I suck at geography. Everyone who knows me admits it is true. In fact, my brothers like to ask me random geographical questions, knowing I will not know the answer, just so they can laugh at me and say, "Remember that one time when Jules was, like, 25 and she couldn't list the seven continents?" Then they'll drop to the floor in hysterics. Oh, and my age? It gets older every time they tell that story. Which is about twice a week.
For the record, I think I was 11. In fact, I know I was 11 because we were flying back from vacation when I innocently asked my dad in a crowded, quiet airplane, "Dad, how many states are there in Europe?" After he picked his eyeballs off the floor and took 3 blood pressure pills, he calmed down enough to be barely yelling at the top of his lungs.
"WHAT???? WHAT DID YOU SAY??? OH MY GOD, MIRTA, DID YOU HEAR YOUR DAUGHTER??? I HAVE NEVER BEEN SO EMBARRASSED IN MY LIFE!!!!"
Really? Not even now, with 150 strangers looking at us?
I spent the next 6 hours on a plane answering geography "pop" quizzes drawn up by my dad on cocktail napkins. My brothers, younger bastards that they are, lapped up my punishment like Cheshire cats.
Mike (9 years old): Haha. I can't believe you thought Europe had states.
Jules: Shut up.
Paul (7 year old): Yeah, Jules. I can't believe you thought Europe had states.
Jules: That's real original Polly-Want-A-Cracker.
Paul: I TOLD YOU TO STOP CALLING ME THAT!
Jules: Well it fits, Parrot Boy.
Dad: You three knock it off back there or I'm getting out of my seat!
Mike: Jules, you're so dumb I bet you don't even know the seven continents.
Jules: I said shut up, and yes I do.
Mike: Say them.
Jules: They're the ones that start with A, and I don't need to tell them to you.

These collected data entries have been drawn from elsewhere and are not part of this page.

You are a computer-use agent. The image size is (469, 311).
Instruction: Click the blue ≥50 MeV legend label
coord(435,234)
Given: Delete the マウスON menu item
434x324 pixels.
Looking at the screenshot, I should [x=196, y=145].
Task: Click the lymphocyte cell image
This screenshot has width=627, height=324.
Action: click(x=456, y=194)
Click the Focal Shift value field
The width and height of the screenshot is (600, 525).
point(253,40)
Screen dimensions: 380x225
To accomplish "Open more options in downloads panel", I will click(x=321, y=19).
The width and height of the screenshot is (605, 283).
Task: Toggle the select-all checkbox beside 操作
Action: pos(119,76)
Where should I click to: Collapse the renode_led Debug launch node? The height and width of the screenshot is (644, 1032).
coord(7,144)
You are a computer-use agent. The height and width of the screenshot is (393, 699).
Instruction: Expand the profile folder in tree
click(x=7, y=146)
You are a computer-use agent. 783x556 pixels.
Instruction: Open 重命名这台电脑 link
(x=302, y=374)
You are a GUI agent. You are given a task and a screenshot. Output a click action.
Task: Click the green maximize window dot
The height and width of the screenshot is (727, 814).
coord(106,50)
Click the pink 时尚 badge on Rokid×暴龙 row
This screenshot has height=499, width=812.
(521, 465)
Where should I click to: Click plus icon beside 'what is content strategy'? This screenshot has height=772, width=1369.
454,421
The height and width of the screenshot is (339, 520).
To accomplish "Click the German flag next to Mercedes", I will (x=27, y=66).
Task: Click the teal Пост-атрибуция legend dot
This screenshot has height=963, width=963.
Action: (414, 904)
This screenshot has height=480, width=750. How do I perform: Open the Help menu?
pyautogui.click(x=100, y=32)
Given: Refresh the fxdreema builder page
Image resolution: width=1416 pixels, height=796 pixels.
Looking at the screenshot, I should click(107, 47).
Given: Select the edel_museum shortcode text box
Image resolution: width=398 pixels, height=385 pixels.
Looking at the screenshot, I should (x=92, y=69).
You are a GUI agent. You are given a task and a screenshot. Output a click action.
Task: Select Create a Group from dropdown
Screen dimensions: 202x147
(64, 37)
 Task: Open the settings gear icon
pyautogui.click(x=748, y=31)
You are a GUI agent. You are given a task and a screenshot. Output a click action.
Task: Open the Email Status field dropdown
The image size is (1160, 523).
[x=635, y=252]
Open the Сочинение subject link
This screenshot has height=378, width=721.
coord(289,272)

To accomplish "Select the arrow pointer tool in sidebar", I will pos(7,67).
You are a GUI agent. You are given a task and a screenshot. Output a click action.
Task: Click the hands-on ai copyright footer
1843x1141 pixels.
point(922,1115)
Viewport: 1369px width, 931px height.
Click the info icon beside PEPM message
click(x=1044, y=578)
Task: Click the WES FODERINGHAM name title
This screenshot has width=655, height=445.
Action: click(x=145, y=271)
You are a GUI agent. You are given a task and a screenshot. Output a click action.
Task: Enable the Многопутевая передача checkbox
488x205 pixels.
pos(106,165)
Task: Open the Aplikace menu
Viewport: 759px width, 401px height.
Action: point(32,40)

{Strategy: Mike is a genius. Freakishly smart. I knew I was skating on thin ice by entertaining any sort of mental battle with him and was avoiding having to directly answer his question about the continents.}
Mike: You don't know them. How could you? You thought Europe had STATES.
And, like most battles, I lost on account of pride.
Jules: Fine. North America, South America, EUROPE...
{Starting to fade}
Asia...Australia...
Mike: I KNEW IT! You don't know them! OhMyGod! DAAAAAAAAD!
And you can imagine how thrilled my Dad was to discover the names of seven continents didn't just roll of my tongue like gum balls. The next three "pop" quizzes involved continents. I think it was fill-in-the-blank.
But don't worry, I know them now. Except that I had to double check in Wikipedia because for some reason I thought there were eight and I was going crazy trying to remember the last continent. Especially since, while scanning the world in my mind's eye for the missing 8th continent, I realized suddenly I ran out of earth.
All this to say I found this on Darla's blog and thought it was the most perfect thing ever for this geographically-challenged, California girl. So perfect, in fact, I just might send it to my Dad and brothers..knowing full well one of those clowns will bring up that stupid continent story.